**What you are asked to do**.
Copy out every one of the rows below word for word, changing nothing.

____ Dataset entries

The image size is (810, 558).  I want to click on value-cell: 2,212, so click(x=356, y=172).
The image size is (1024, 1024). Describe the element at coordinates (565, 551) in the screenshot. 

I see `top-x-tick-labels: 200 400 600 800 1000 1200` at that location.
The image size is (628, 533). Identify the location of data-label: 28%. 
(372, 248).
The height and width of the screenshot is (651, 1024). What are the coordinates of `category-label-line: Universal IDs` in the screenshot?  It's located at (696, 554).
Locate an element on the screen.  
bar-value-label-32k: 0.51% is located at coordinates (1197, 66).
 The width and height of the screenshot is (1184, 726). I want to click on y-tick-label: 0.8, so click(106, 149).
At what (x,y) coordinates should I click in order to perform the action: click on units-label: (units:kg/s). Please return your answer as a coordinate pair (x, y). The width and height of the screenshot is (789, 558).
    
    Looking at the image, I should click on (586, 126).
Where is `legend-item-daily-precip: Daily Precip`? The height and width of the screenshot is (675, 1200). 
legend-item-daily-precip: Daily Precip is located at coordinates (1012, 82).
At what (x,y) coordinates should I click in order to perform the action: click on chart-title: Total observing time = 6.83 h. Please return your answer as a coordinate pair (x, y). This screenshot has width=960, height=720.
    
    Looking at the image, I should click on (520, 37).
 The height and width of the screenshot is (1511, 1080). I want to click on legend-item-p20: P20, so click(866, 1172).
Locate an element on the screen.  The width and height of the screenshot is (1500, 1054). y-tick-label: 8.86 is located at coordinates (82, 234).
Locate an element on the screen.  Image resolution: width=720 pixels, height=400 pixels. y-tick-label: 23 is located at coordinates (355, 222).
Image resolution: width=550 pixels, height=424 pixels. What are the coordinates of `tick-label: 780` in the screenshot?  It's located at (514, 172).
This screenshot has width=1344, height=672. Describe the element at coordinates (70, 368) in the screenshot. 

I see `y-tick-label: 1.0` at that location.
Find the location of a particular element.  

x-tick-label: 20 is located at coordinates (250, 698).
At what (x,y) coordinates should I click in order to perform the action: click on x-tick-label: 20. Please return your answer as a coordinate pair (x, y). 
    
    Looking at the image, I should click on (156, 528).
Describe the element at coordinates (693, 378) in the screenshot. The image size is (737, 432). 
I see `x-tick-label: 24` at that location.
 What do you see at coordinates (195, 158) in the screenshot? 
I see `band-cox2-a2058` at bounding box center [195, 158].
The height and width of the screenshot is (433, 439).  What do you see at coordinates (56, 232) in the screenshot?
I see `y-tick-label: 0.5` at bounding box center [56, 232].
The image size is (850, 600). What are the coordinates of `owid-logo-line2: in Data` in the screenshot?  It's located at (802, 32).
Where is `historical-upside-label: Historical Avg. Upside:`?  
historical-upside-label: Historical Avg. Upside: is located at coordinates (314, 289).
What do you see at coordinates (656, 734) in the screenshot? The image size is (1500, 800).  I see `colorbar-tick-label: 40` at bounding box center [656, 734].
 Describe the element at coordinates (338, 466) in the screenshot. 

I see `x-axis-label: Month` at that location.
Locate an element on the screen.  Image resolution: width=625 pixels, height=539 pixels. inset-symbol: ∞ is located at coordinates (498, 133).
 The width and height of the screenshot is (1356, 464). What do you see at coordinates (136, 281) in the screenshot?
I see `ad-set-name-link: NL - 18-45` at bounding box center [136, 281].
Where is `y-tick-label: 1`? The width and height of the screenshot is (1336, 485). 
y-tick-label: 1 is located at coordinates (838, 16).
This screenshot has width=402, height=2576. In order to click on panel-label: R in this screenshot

________

**Final answer**.
The image size is (810, 558).  I want to click on value-cell: 2,212, so click(x=356, y=172).
The image size is (1024, 1024). Describe the element at coordinates (565, 551) in the screenshot. 

I see `top-x-tick-labels: 200 400 600 800 1000 1200` at that location.
The image size is (628, 533). Identify the location of data-label: 28%. 
(372, 248).
The height and width of the screenshot is (651, 1024). What are the coordinates of `category-label-line: Universal IDs` in the screenshot?  It's located at (696, 554).
Locate an element on the screen.  
bar-value-label-32k: 0.51% is located at coordinates (1197, 66).
 The width and height of the screenshot is (1184, 726). I want to click on y-tick-label: 0.8, so click(106, 149).
At what (x,y) coordinates should I click in order to perform the action: click on units-label: (units:kg/s). Please return your answer as a coordinate pair (x, y). The width and height of the screenshot is (789, 558).
    
    Looking at the image, I should click on (586, 126).
Where is `legend-item-daily-precip: Daily Precip`? The height and width of the screenshot is (675, 1200). 
legend-item-daily-precip: Daily Precip is located at coordinates (1012, 82).
At what (x,y) coordinates should I click in order to perform the action: click on chart-title: Total observing time = 6.83 h. Please return your answer as a coordinate pair (x, y). This screenshot has width=960, height=720.
    
    Looking at the image, I should click on (520, 37).
 The height and width of the screenshot is (1511, 1080). I want to click on legend-item-p20: P20, so click(866, 1172).
Locate an element on the screen.  The width and height of the screenshot is (1500, 1054). y-tick-label: 8.86 is located at coordinates (82, 234).
Locate an element on the screen.  Image resolution: width=720 pixels, height=400 pixels. y-tick-label: 23 is located at coordinates (355, 222).
Image resolution: width=550 pixels, height=424 pixels. What are the coordinates of `tick-label: 780` in the screenshot?  It's located at (514, 172).
This screenshot has width=1344, height=672. Describe the element at coordinates (70, 368) in the screenshot. 

I see `y-tick-label: 1.0` at that location.
Find the location of a particular element.  

x-tick-label: 20 is located at coordinates (250, 698).
At what (x,y) coordinates should I click in order to perform the action: click on x-tick-label: 20. Please return your answer as a coordinate pair (x, y). 
    
    Looking at the image, I should click on (156, 528).
Describe the element at coordinates (693, 378) in the screenshot. The image size is (737, 432). 
I see `x-tick-label: 24` at that location.
 What do you see at coordinates (195, 158) in the screenshot? 
I see `band-cox2-a2058` at bounding box center [195, 158].
The height and width of the screenshot is (433, 439).  What do you see at coordinates (56, 232) in the screenshot?
I see `y-tick-label: 0.5` at bounding box center [56, 232].
The image size is (850, 600). What are the coordinates of `owid-logo-line2: in Data` in the screenshot?  It's located at (802, 32).
Where is `historical-upside-label: Historical Avg. Upside:`?  
historical-upside-label: Historical Avg. Upside: is located at coordinates (314, 289).
What do you see at coordinates (656, 734) in the screenshot? The image size is (1500, 800).  I see `colorbar-tick-label: 40` at bounding box center [656, 734].
 Describe the element at coordinates (338, 466) in the screenshot. 

I see `x-axis-label: Month` at that location.
Locate an element on the screen.  Image resolution: width=625 pixels, height=539 pixels. inset-symbol: ∞ is located at coordinates (498, 133).
 The width and height of the screenshot is (1356, 464). What do you see at coordinates (136, 281) in the screenshot?
I see `ad-set-name-link: NL - 18-45` at bounding box center [136, 281].
Where is `y-tick-label: 1`? The width and height of the screenshot is (1336, 485). 
y-tick-label: 1 is located at coordinates (838, 16).
This screenshot has width=402, height=2576. In order to click on panel-label: R in this screenshot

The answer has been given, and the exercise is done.